Karen E. Griffin, known as Art by .E Lewis, is a self - taught textile artist. Incorporating the traditions of quilting, Karen creates narratives inspired by the histories of Afro-Americans, with the purpose of engaging, empowering and educating her audience. Karen is also co-author of the book The Life I Love. Griffin's artwork is on display at the Gardner Library until April 21, 2022.
Introduce yourself and tell us about the work on exhibit.

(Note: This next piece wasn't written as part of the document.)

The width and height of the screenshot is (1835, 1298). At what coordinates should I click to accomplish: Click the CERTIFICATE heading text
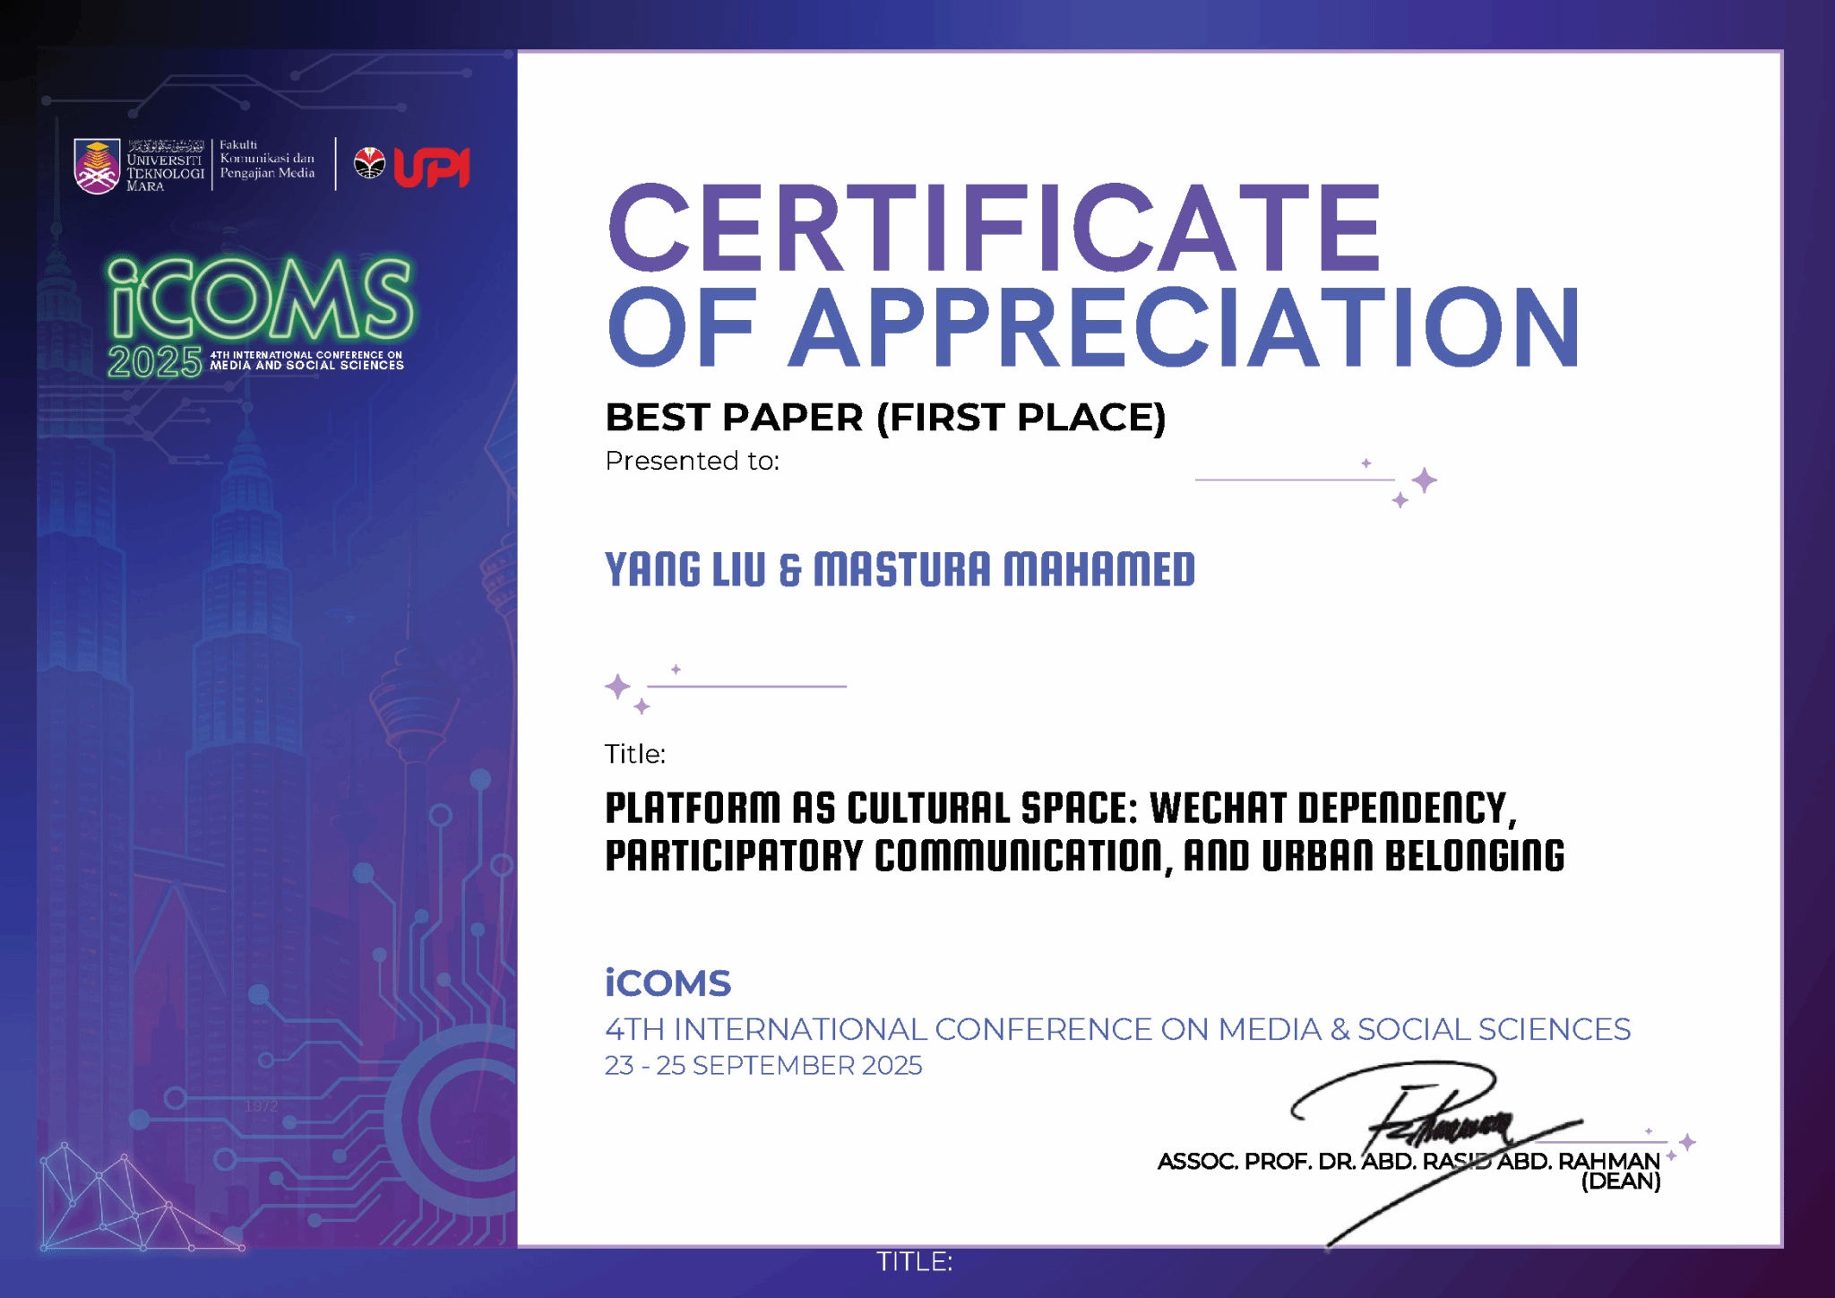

My name is Karen E. Griffin (KE) and I am the Artist Art by .E Lewis. I attended local schools and community centers in the Kansas City, Missouri metro area. I’m a self-taught textile artist due to the following feeding me knowledge and the purpose of ART: my mother, 7th grade art teacher Gwendolyn Cook and master artist Billy Hayes at the Boy’s and Girl’s Club of Greater Kansas City. In 2020 – 2021, I designed, curated and installed 14 textile exhibitions.
Inspiration behind the four textile panels was due to my reenactment of Ida B. Wells-Barnett in alliance with the 1920 Shawnee Town Museum, August 2021. The black, cream and red panel is titled: “Newspaper Article”. It was implemented along with three other textiles in honor of Ida’s journey as a journalist, investigator and crusader in Memphis. The red, black and green panel was handcrafted to honor the Afro-American Flag implemented on August 13, 1920. It was on display at the Black Archives of Mid-American with fifteen other textiles. The African fabric and blue panels were created due to research with applying cotton on canvas.
Do the traditional aspects of quilting contribute to the story you tell with your textile pieces?
Yes, traditional aspects of quilting contribute and play a very important role within my summary of work. At a young age watching my mother form quilt tops stimulated me to explore the art form. As a textile and performing artist, quilting motivated me to create seams and stories exhibits about my ancestors unFINISHED stories in america.
What’s the most challenging thing about your creative process?
The most challenging thing about my creative process is waiting on my creative ancestors to guide me with implementing and completing the assignment.
Who do you consider your main artistic influences?
Selina O’Neal is my main artistic influence, she informed me in 2017 that I have the capability of creating art. At the time, I didn’t understand what she was referring to until September 2020. Selina’s words of encouragement and support inspired me to launched my first solo textile exhibition.
What is your most important artistic tool? Is there something you can’t live without in your studio?
My most important artistic tool is my mother’s measuring tape. I remember her using it to measure her clients and fabric to sew outfits. I’m honored to use the same artistic tool to measure fabric to create textiles for exhibitions. I can’t think or generate without my sewing machine or scissors in my studio. Taking good care of my goods increase by ability to produce and explore new methods.
What books, movies and/or music have inspired you recently?
Quilting, home décor and jazz books inspire me with obtaining new ideas and techniques. Documents and autobiographies about Afro-American women inspire me to form textiles depicting their journey in america. I enjoy listening to Nina Simone and Etta James to engage and empower my creative processes with designing and performing.